What caused this week’s spike?
There were a number of technical factors that may have impacted short-term rates, including the deadline for quarterly corporate tax payments coinciding with the settlement date for a Treasury auction, which led to an estimated decrease of $100 billion in cash available for short-term financing this week, according to a Bloomberg report. At the same time, there has been increased demand for short-term financing, as increased Treasury issuance has led to an increase in Treasury securities being held on dealer inventories. This supply/demand imbalance for overnight funding helped drive the spike in rates.

As noted earlier, repo rates will generally track the fed funds rate. On Tuesday, September 17, repo rates traded well above fed funds, in a few rare cases spiking to the 8%–10% range—well above the Fed’s target of 2.00%–2.25% (subsequently lowered on Wednesday to 1.75%–2.00%). That is what prompted the Fed to intervene in the market.

How did the Fed respond?
The Federal Reserve Bank of New York, the regional Fed bank which handles open-market activities, intervened by announcing overnight repo operations in the fed funds market of up to $75 billion for primary dealers on Tuesday, injecting cash into the market on a short-term basis for the first time since 2009. (While the cash squeeze occurred outside the fed funds market, the New York Fed’s liquidity operations are conducted in the fed funds market.)  Approximately $53 billion of liquidity was accessed on Tuesday, and an additional $75 billion was accessed on Wednesday, Thursday, and Friday. As of the end of the week (Friday, September 20) the markets had calmed down quite a bit, with rates returning to more normal levels.

The Fed likely will continue to monitor the repo market closely after the recent stress. However, as former New York Fed president Bill Dudley noted in a recent Bloomberg commentary, “[t]he incident is not a harbinger of deeper market problems … [r]ather, it provides a useful signal for the Fed, which has been seeking the right level of reserves for the smooth functioning of financial markets.”

What about other segments of the fixed-income market?
Other areas of fixed income appeared to be unscathed by the early-week stress in the repo market. For example, credit spreads on high yield and investment-grade corporate bonds actually tightened over the past week, indicating that there has not been stress in other parts of the credit markets.

What might this mean for short- and ultra short-duration strategies?
The move in repo rates had little if any impact on the performance of securities typically included in short- and ultra short-duration fixed income strategies, such as short-term corporate bonds, asset-backed securities (ABS), commercial mortgage-backed securities, and floating rate notes. If anything, the short-term dislocation in the repo market presented managers with a potential opportunity to lock in some higher than usual yields on commercial paper.

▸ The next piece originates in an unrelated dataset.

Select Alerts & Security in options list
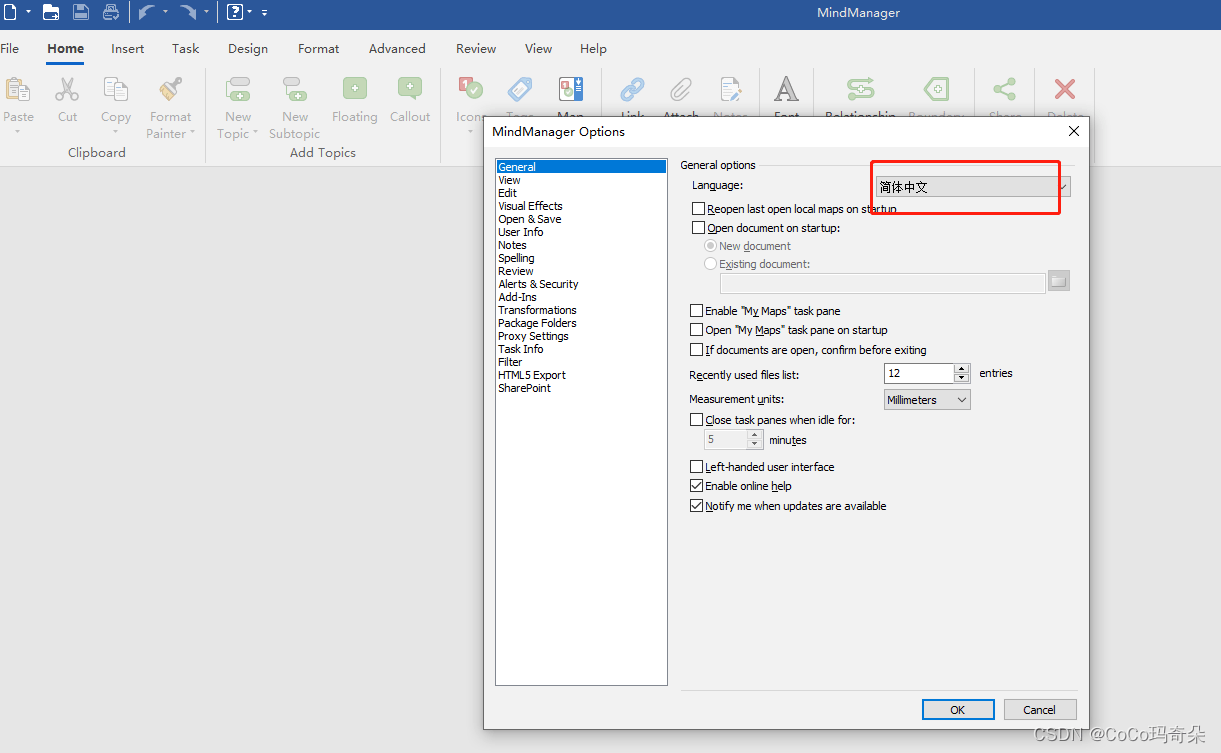This screenshot has width=1221, height=753. pyautogui.click(x=538, y=284)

One other point worth noting: The short maturity nature of the securities found in short- and ultra short-duration strategies provides managers the potential flexibility and liquidity to invest every day, and can potentially provide liquidity when the market needs it most.

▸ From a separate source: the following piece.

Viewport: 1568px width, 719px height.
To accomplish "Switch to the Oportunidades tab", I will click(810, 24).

Are there long-term implications?
The big move in short-term rates was primarily caused by the short-term technical imbalances mentioned earlier and is not, in our opinion, a signal of significant credit concerns. We do not believe the repo market activity this week indicates any material stress in the financial system. Still, given the importance of the repo market to the functioning of the U.S. financial system, the Fed may consider a longer-term fix to ensure that the funding markets can operate properly in the case of similar imbalances in the future. We will continue to keep a close eye on potential Fed moves and other developments in the U.S. overnight funding markets.